Exactly the lines from the one containing "The height and" through the end of the listing below are required, restated word for word and without pictures.

+---+

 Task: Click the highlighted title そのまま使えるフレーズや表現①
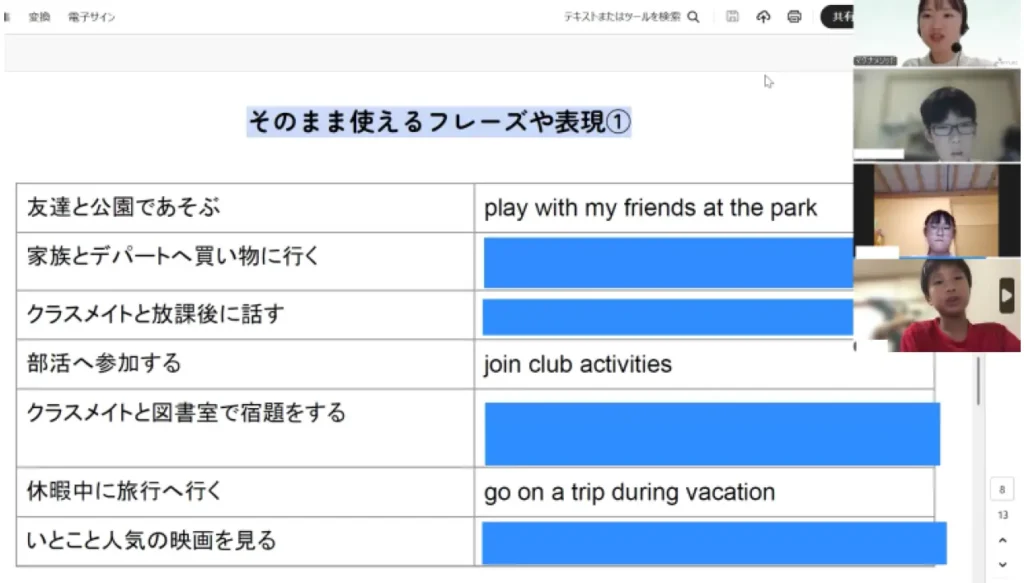(439, 122)
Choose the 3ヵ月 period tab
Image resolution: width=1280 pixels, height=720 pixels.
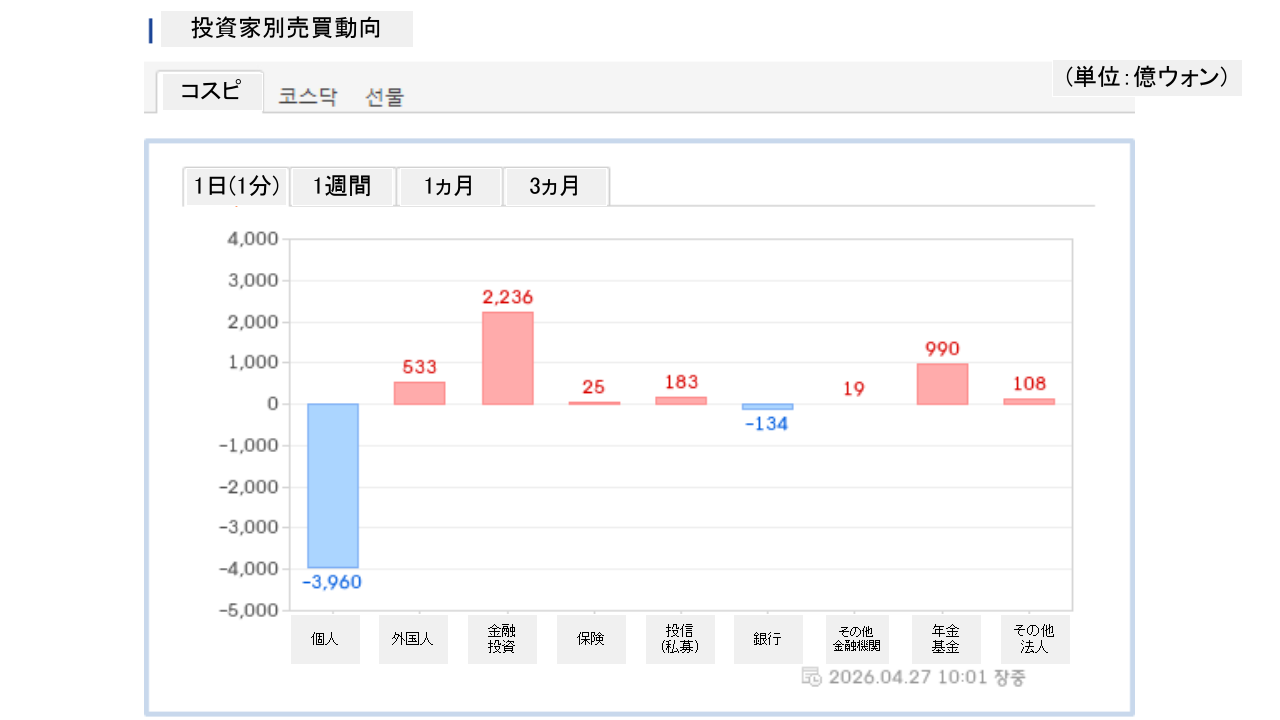click(555, 186)
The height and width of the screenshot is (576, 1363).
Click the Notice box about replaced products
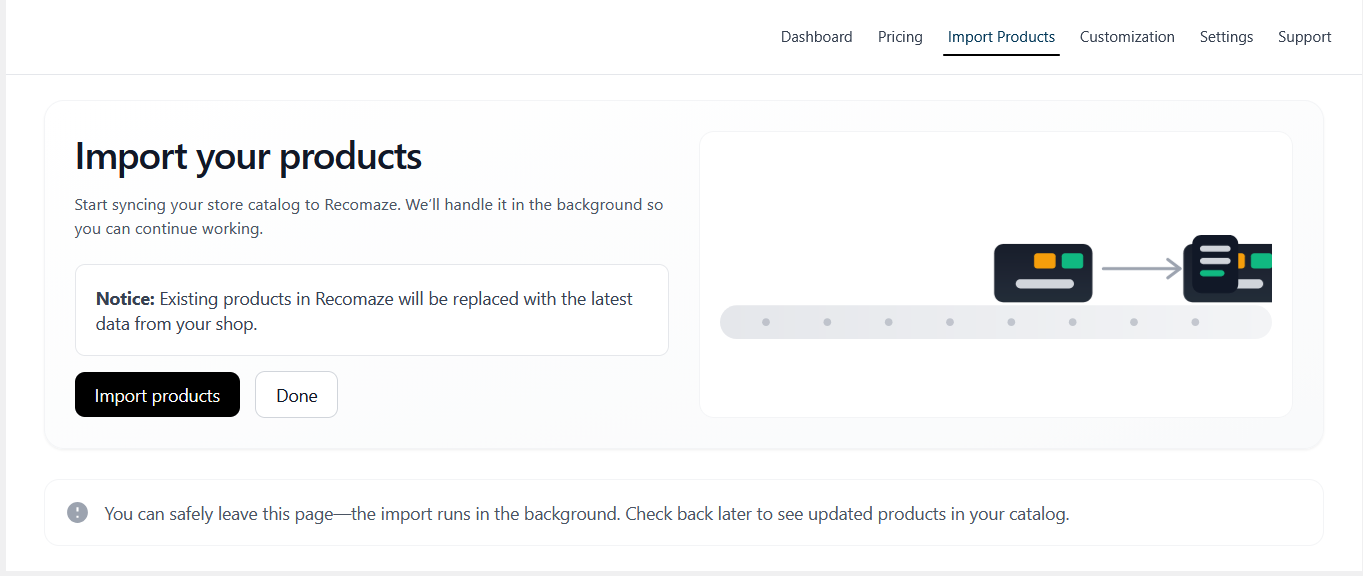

+---+

Result of the task:
The height and width of the screenshot is (576, 1363).
Click the Notice box about replaced products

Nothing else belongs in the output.